What external metric is your company most proud of? Facebook likes? SEO ranking?
For Amazon Founder and CEO Jeff Bezos, it just might be this: each year, the company is ranked at the top of its category and often top overall on a national index measuring customer satisfaction among America’s largest companies.
Sounds a little dry, a little technical. But it reflects Amazon’s mission in the strongest way possible.
Bezos is famously customer-focused. “Obsess over customers,” he has said. While some companies chose to obsess over competition (or default to obsessing over competition because it feels right) Bezos has consistently chose to push Amazon to obsess over the customer.
It’s an approach that has sometimes made competitors — and even employees — feel like they’re in the back seat.
And it’s an approach full of lessons for businesses that want to be customer-focused, but don’t know quite what to do beyond answering customer questions and responding to support tickets quickly.
Because great customer support, as Amazon and Bezos have shown us, goes far beyond troubleshooting.

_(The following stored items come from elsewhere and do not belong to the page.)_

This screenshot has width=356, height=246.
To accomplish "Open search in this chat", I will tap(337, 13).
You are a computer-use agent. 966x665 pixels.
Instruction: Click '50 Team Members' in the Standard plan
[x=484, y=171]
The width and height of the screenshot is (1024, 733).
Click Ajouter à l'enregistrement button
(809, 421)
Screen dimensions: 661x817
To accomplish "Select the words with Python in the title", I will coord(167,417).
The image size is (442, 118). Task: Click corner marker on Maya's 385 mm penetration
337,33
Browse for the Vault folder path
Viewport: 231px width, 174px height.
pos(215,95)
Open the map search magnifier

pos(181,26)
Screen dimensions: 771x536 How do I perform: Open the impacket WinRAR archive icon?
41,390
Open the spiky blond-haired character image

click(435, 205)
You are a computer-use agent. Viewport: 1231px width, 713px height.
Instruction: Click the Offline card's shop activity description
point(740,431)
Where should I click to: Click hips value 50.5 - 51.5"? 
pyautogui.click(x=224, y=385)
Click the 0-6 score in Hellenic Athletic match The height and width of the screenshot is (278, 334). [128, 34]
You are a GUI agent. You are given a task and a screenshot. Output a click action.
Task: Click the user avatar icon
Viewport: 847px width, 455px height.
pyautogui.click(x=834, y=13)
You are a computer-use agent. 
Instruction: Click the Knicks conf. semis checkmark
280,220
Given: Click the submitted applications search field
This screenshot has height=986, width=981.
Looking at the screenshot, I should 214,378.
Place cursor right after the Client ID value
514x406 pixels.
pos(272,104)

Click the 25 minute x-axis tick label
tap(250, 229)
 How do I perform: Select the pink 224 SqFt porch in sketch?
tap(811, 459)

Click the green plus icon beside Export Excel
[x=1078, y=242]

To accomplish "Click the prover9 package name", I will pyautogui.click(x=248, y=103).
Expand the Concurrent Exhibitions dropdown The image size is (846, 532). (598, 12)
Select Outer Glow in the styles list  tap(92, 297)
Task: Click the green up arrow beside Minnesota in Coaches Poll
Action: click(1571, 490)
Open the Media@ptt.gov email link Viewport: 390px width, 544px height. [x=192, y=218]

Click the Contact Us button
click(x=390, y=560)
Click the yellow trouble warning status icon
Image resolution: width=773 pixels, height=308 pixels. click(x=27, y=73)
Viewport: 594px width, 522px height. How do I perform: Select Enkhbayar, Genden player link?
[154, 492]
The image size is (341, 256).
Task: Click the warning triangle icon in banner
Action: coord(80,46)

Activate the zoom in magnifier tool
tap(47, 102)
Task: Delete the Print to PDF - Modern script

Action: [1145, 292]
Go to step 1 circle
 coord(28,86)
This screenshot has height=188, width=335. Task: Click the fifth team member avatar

Give customers a seat at the table
Customer service is baked into Amazon’s mission statement. It’s in the opening words: “We seek to be Earth’s most customer-centric company …”
You don’t become the world’s most customer-centric company by thinking of customer problems after the fact. Many companies, unfortunately, only start considering customer problems when the customer calls and says “hey, I have a problem.”
Not the case at Amazon.
In early meetings, Bezos famously left an empty seat at the table to represent what he called “the most important person in the room.” Over time, special customer ambassador roles at Amazon became used to fill this seat, tasked with thinking like a customer about the concepts being discussed.
But like any good host knows, you don’t just offer your guests a seat. You put out some food and beverage. Or as Bezos puts it: an-all-you-can-eat buffet.
You might know it as Amazon Prime.
“It’s an all-you-can-eat buffet, $79, that gives you free two-day shipping on everything you buy for a year,” Bezos has said. “When you do the math on that, it always tells you not to do it.”
He means that the number-crunching might not support the business offering such a generous serving. But Amazon also considers Prime a marketing expense. Because when you offer great hospitality, people come back for more.
Understand the power of what customers are telling you
A lot of businesses have a pretty binary approach to customer feedback. Are there enough customers or not enough? Are the customers happy or not happy?
At Amazon, customers are treated as “precious sources of information.”
Or as Brad Stone — author of “The Everything Store” — reported in this anecdote from Jeff Wilke, a senior VP at Amazon:
“Every anecdote from a customer matters,” Wilke replied. “We research each of them because they tell us something about our processes. It’s an audit that is done for us by our customers. We treat them as precious sources of information.”
At Amazon, customer complaints are collected and synthesized into what’s called a WOCAS report, for “what our customers are saying.”
The impact from these reports results in getting feedback from the front lines, the customer support agents, back to the middle managers and the executive suite. So the next time those managers are making high-level decisions, there will be no guessing about how the customers feel, they’ll have the data right there.
Sweat the details to obsess over customers
In December 2007, Joe Nocera returned home one day to learn that the package he was expecting from Amazon had been stolen from his porch. Turns out a neighbor signed for the package and left it outside, not knowing there were expensive electronics inside.
Nocera’s heart sunk when he realized that some thief had made off with his son’s Christmas present.
He called Amazon — not only did Amazon send him a new Playstation 3, they rushed the shipping for free so it could be under the tree by Christmas eve.
They didn’t even know who Nocera was. Turns out he writes for a pretty important newspaper.
“My son was very happy. So, of course, was I,” Nocera wrote in the New York Times.
Amazon sweats the details for moments like this this. Their customer service in this case bought them untold dollars in new business that a multimillion dollar advertising campaign would be envious of. And they got it all for the price of a Playstation and some shipping.
Details matter to Bezos, who famously has a public email address where customers can reach him. Really: jeff@amazon.com.
And thousands of Amazon managers, including Bezos himself, attend call center training each year.
Even Amazon’s logo reflects the customers happiness: An arrow shaped like a smile.
It’s the details that help Bezos serve the customers. And the little things that keep people coming back.
Or as Nocera put it:
“Why would I ever shop anywhere else online?”